> [Working data]
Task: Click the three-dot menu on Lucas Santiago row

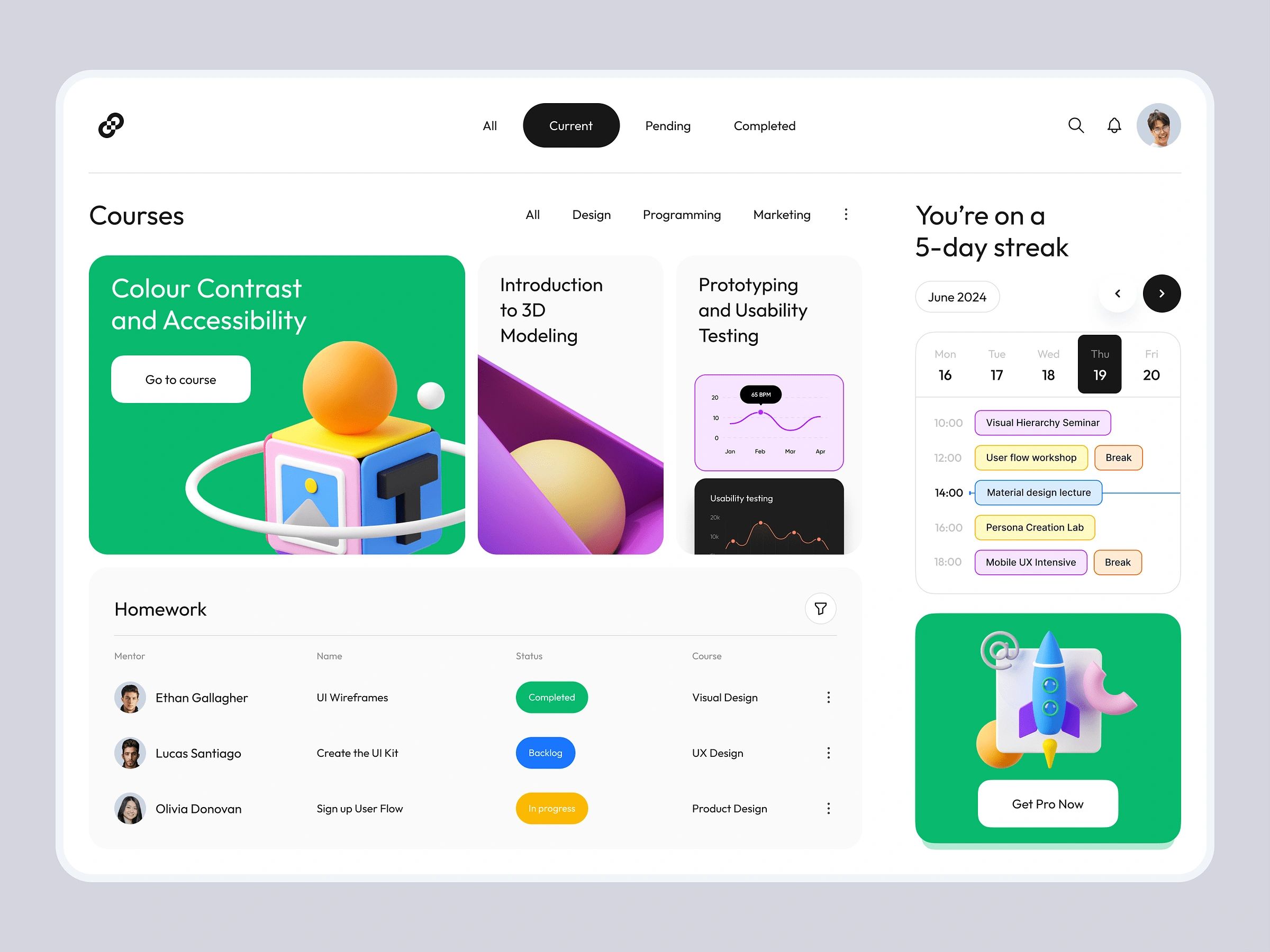Action: pyautogui.click(x=829, y=752)
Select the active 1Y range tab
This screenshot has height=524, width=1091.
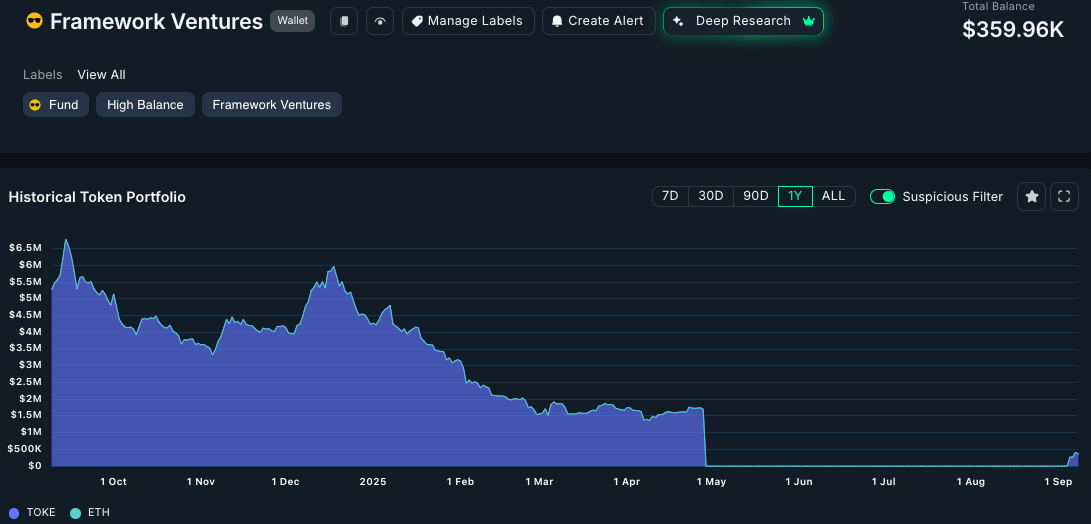[795, 196]
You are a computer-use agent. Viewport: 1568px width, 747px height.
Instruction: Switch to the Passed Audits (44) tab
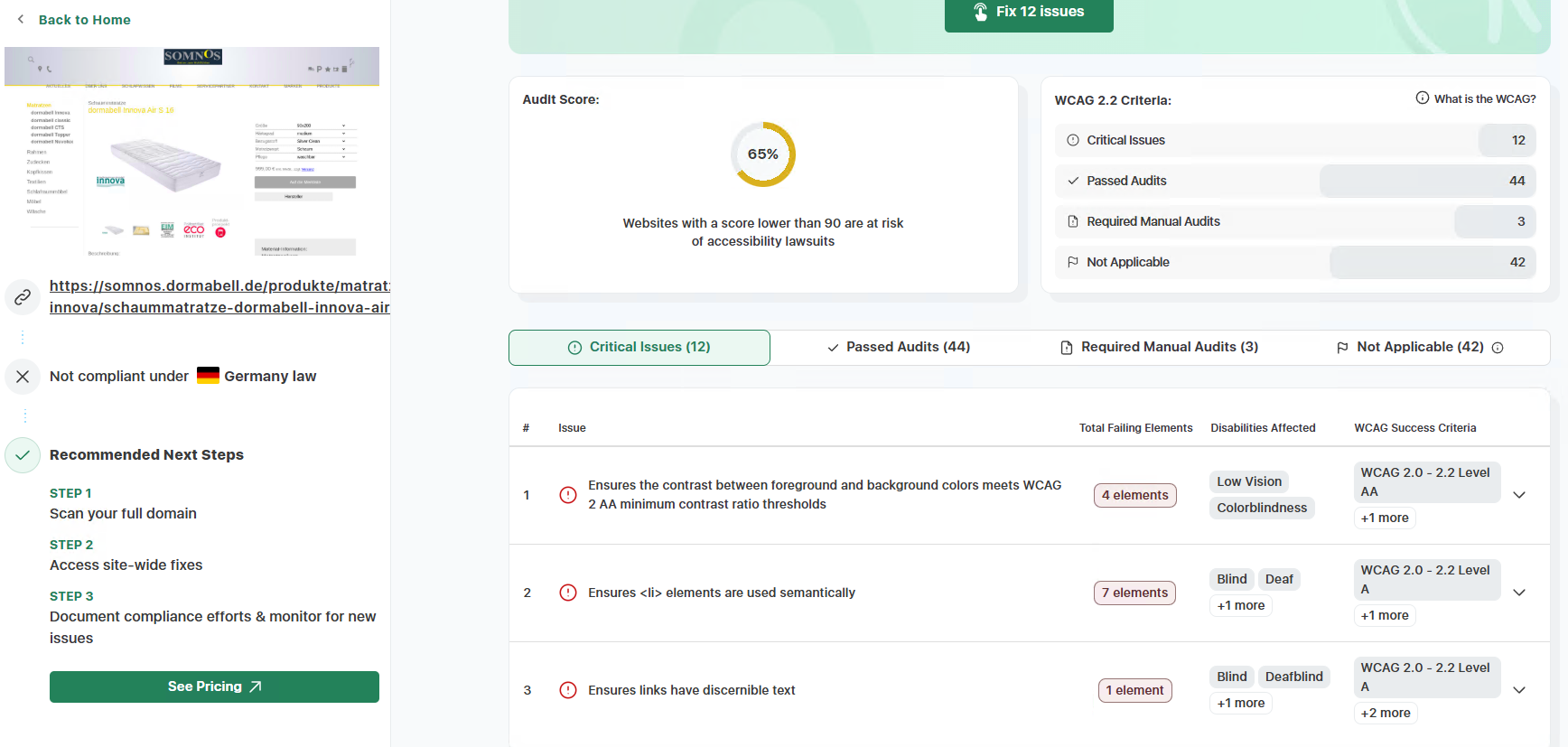point(899,347)
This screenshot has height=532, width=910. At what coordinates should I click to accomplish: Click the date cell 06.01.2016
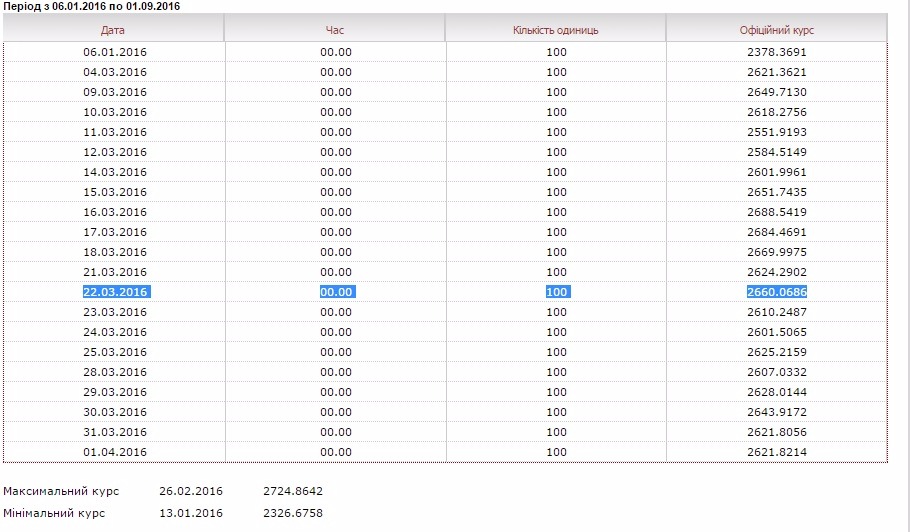(115, 52)
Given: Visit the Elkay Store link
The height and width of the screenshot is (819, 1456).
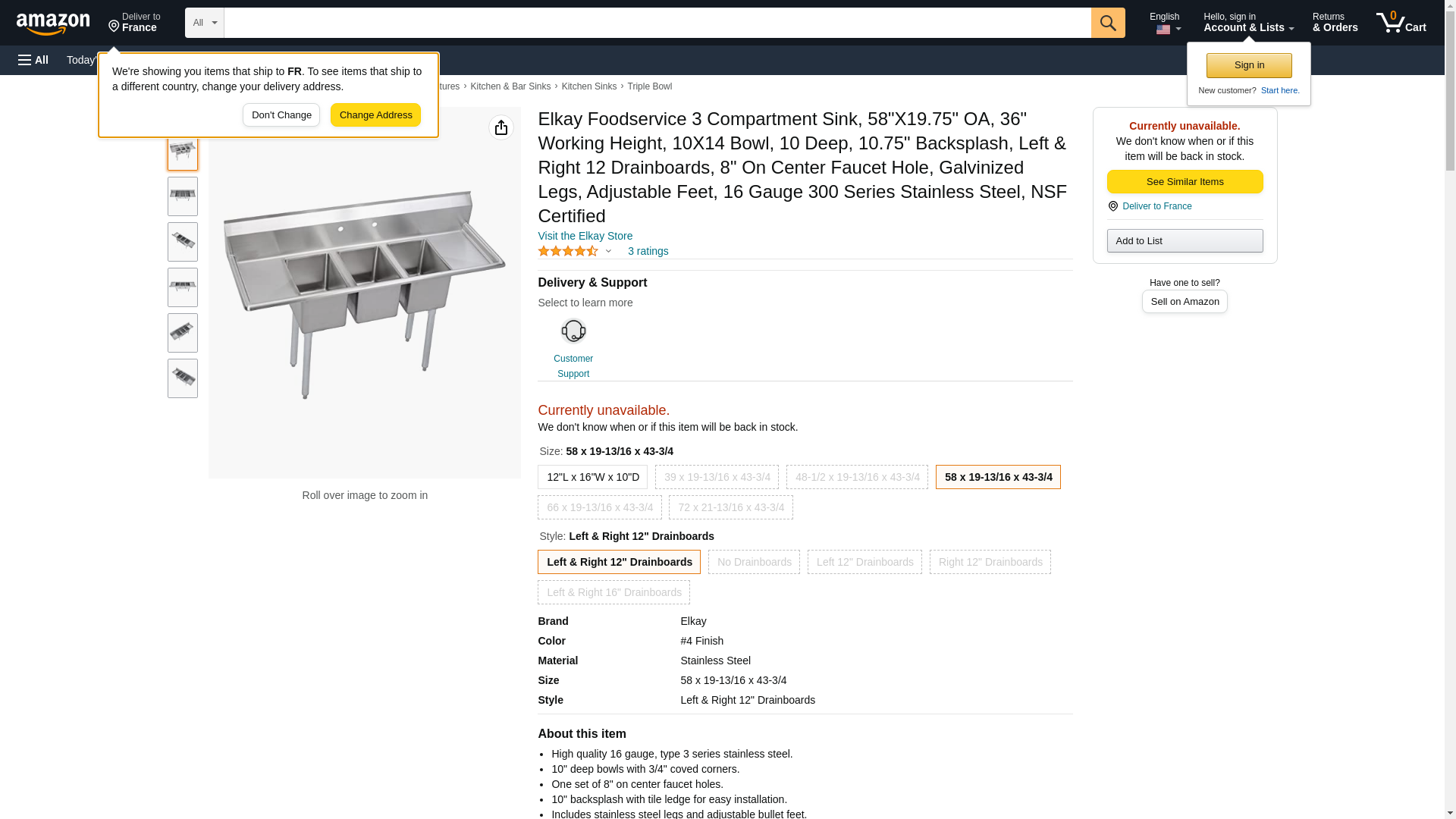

> [Required work]
Leave out the pictures and copy everything else in the records word for word.

> [Expected answer]
Task: Click the three-dot menu on Lucas Santiago row

Action: pyautogui.click(x=829, y=752)
Select the active 1Y range tab
This screenshot has height=524, width=1091.
[795, 196]
You are a computer-use agent. Viewport: 1568px width, 747px height.
Instruction: Switch to the Passed Audits (44) tab
point(899,347)
This screenshot has height=532, width=910. At what coordinates should I click to accomplish: Click the date cell 06.01.2016
(115, 52)
Given: Visit the Elkay Store link
The height and width of the screenshot is (819, 1456).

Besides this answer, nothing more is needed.